LOGO
  • ,

    Trafficanti: economia di guerra

    Il nuovo film di Todd Phillips, Trafficanti, sceglie la strada del grottesco per raccontare fatti realmente accaduti. Forte della buona alchimia tra i due attori protagonisti, Jonah Hill e Miles Teller, la pellicola propone una riflessione piuttosto drammatica incoraggiata anche dalla distanza che il regista sceglie di mantenere, ma il risultato finale è un ibrido senza particolare fascino.

    2stellemezzo

    Dopo aver fatto ridere il pubblico con la trilogia Una notte da leoni, il regista Todd Phillips torna nelle nostre sale, dal 15 settembre, con Trafficanti, film che si basa su fatti realmente accaduti raccontati dal libro Arms and the Dudes di Guy Lawson.
    David Pakouz (il Miles Teller di Whiplash) è un giovane ventenne di Miami che ogni giorno cerca di sbarcare il lunario con vari lavori: da massaggiatore a venditore di lenzuola porta a porta. Un giorno, ad un funerale, ritrova il suo amico di infanzia Efraim Diveroli (Jonah Hill), che gli propone di lavorare insieme. L’inaspettata gravidanza della compagna mette David alle strette e così si ritrova a mettere in piedi, con l’amico, una società di fornitura di armi, che ben presto ottiene un contratto da 300 milioni di dollari con il governo statunitense. Successo e denaro danno subito alla testa e i due si ritrovano coinvolti in una serie di situazioni molto pericolose.

    Se vi aspettate una commedia dove le risate vi accompagnano dall’inizio alla fine, mi dispiace deludervi, ma non è così. Phillips sceglie di abbandonare le risate a tutti i costi per intraprendere la strada del grottesco. Anche qui abbiamo davanti il prototipo dei personaggi di Phillips: giovani che vogliono giocare a fare i grandi, vittime di una società che ti permette di essere qualcuno solo se fai soldi e se hai successo, indipendentemente dal processo che ti ha permesso di ottenerli. Quindi che male c’è se, in un Paese dalle tante contraddizioni, dove le armi da fuoco hanno vita fin troppo facile, inizi a fare affari con il governo per portare avanti guerre che fanno bene solo a pochi?
    Dal titolo originale, War Dogs, si capisce bene la totale assenza di umanità dei due protagonisti: se David ne conserva poca, Efraim non conosce nemmeno il significato della parola. E’ dal loro incontro, e dalla sinergia dei due attori, che nascono i momenti più divertenti: splendida l’interpretazione di Hill, un po’ frenata quella di Teller.

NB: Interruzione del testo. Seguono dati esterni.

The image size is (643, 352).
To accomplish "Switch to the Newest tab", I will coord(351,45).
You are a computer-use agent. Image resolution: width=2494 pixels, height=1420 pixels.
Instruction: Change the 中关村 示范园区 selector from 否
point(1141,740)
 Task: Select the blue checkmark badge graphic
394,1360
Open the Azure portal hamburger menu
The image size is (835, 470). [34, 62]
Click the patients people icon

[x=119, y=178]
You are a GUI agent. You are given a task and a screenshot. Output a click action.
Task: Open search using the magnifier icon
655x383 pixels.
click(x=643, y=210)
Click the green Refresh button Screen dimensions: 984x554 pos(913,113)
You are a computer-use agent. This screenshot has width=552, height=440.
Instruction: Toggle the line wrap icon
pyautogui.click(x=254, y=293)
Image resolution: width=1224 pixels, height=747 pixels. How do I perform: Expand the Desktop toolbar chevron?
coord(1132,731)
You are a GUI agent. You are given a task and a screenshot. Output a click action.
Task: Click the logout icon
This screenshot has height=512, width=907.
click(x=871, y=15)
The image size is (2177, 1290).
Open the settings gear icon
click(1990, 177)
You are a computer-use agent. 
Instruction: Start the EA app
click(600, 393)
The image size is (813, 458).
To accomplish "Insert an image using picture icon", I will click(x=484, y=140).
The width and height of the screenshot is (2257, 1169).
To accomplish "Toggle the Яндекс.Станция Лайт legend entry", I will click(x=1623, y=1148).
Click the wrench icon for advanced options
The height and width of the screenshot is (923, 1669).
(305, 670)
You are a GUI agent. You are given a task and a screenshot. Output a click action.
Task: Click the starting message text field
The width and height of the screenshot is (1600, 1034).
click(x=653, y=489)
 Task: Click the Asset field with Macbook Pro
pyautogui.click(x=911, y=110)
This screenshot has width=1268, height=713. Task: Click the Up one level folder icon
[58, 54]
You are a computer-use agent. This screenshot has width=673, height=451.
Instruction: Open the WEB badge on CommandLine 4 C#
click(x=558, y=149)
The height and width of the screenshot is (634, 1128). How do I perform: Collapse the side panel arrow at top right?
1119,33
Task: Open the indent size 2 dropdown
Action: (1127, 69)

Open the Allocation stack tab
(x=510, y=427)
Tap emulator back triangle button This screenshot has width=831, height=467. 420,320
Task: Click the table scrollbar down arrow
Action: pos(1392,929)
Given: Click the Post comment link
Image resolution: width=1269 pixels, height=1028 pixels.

    Nonostante la storia presenti innumerevoli situazioni pronte a sfociare nel comico, rincuora il fatto che Phillips non abbia scelto questa via fin troppo facile, ma che si sia concentrato su un nuovo cammino per portare il suo pubblico ad una riflessione finale piuttosto drammatica. E in parte ci riesce, soprattutto grazie alla presa di distanza (accentuata nel finale) rispetto a ciò che fanno David e Efraim: senza fare la morale, senza giudicare i suoi personaggi, Phillips lascia che a parlare siano solo i fatti.
    Ma è nella stridente lentezza che Trafficanti trova il suo limite: focalizzandosi su momenti molto spesso inutili, il film accelera solo in alcune parti, salvo poi frenare bruscamente e riportare il tutto ad una tranquillità che stona con l’intreccio.

    Non poteva mancare un piccolo ruolo per Bradley Cooper: va bene l’aria da boss, ma quando questa sfocia nel “che ci sto a fare qui?“, rende la sua presenza davvero superflua. Come superflui sono altri personaggi: introdotti all’improvviso, assumono una certa importanza e poi vengono totalmente abbandonati. A Trafficanti spetta, quindi, il merito di portare sugli schermi una storia che, per quanto surreale e inverosimile possa sembrare, ci ricorda che la realtà, soprattutto quella che ci viene nascosta dai poteri forti, supera di gran lunga qualsiasi tipo di finzione. Più di quanto possiamo immaginare.